I’m sure you see the parallels here when we go back to the situation as originally proposed. You’re climbing apple trees to find out how oranges grow.
To verify my understanding (as I am no anthropologist by training) of your proposition, a trip over to wikipedia indicates that the purpose of ethnography is “to describe the nature of those who are studied”. So it seems I’m not very far off the mark. The *ethnographic* study that you propose could never be sufficient to prove “‘…that military operations have been initiated [in Afghanistan] as a vehicle to conduct commercial scientific tests on human beings’ and… that the Helmand and Kandahar provinces of Afghanistan have been regularly used by the U. S. military and American-Israeli weapons industry as experimental killing fields”.
It *would* be very apt at developing an understanding of the human ramifications of what America has been doing there for the past nine years… but that’s not what you’ve said you’re after.
Now, I have to be fair here. It has occurred to me, while pondering all this, that developing solid evidence for your claim is neigh impossible. You would have to have access to an insider who had proof and could testify that your claims are accurate, or perhaps have gotten a hold of some of the official planning documents that were produced for the operation in question. Difficult indeed.

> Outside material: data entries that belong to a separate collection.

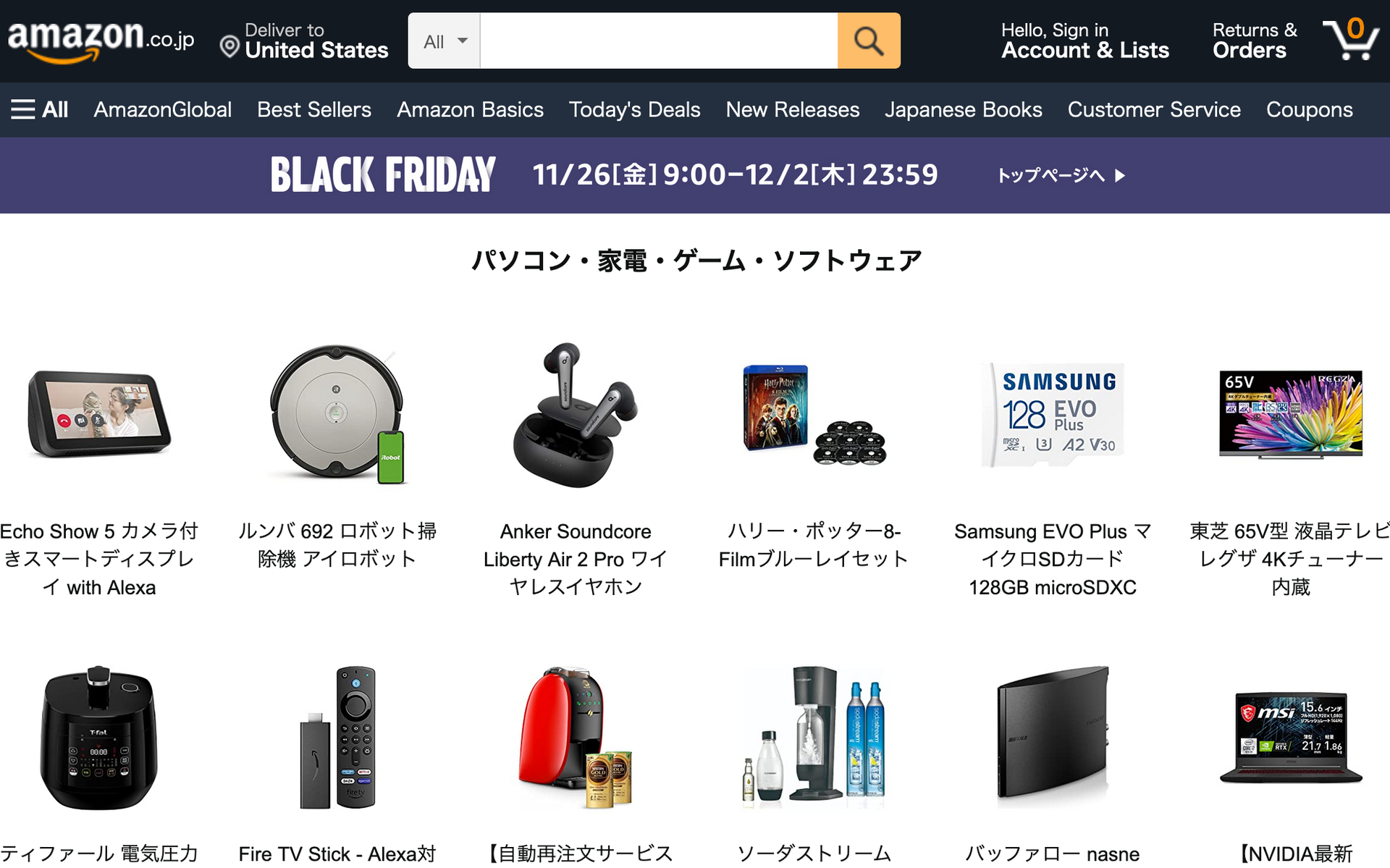Open Account & Lists menu

[1084, 41]

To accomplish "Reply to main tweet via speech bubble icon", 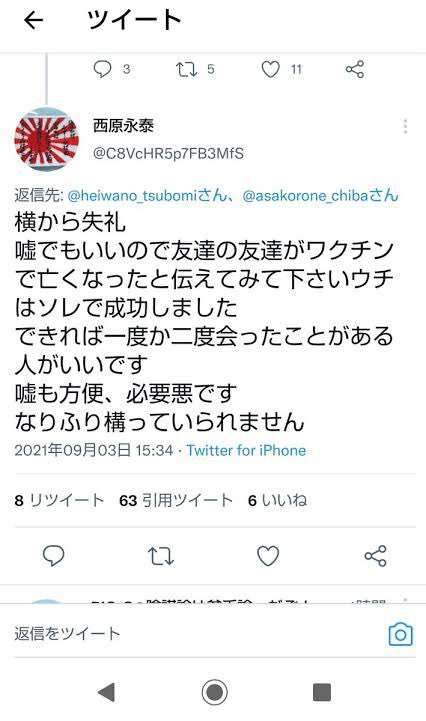I will point(53,556).
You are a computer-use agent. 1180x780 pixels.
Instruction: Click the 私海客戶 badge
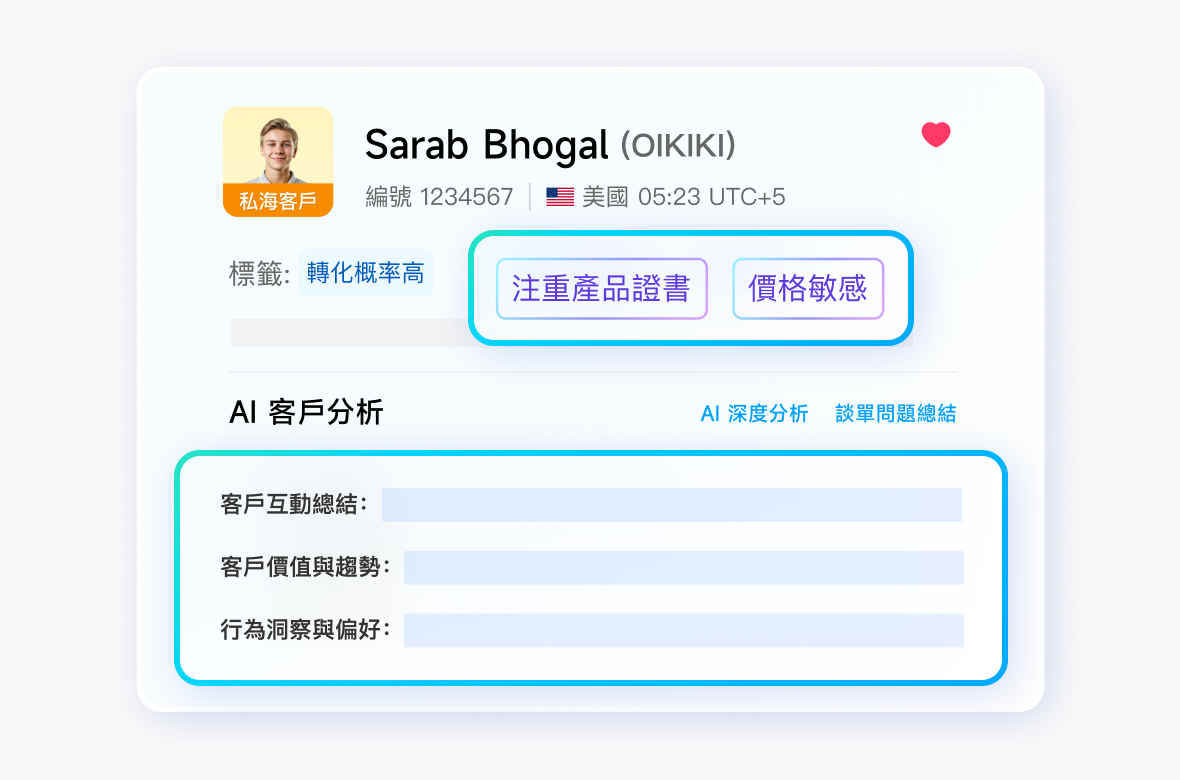[278, 198]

So given that you must work with what you have, how can you prove what you want to prove? As you say, you must appeal to historical, sociological, and geographical context. However, I’m not sure Ockham would agree that you’ve minimized the number of assumptions necessary to come to your conclusion. Anthropology may be a soft science, but I think (like all other scholastic disciplines), it benefits from liberal application of and meticulous adherence to the scientific method.
You are absolutely right that “culture and social relations are not mathematical arrangements.” This is all the more reason, however, that extra care should be taken to rely on as many primary data sources as possible, and to minimize the number of assumptions necessary to generate conclusions.
…I still think it’d be an absolutely worthwhile experience, with unquestionably valuable results.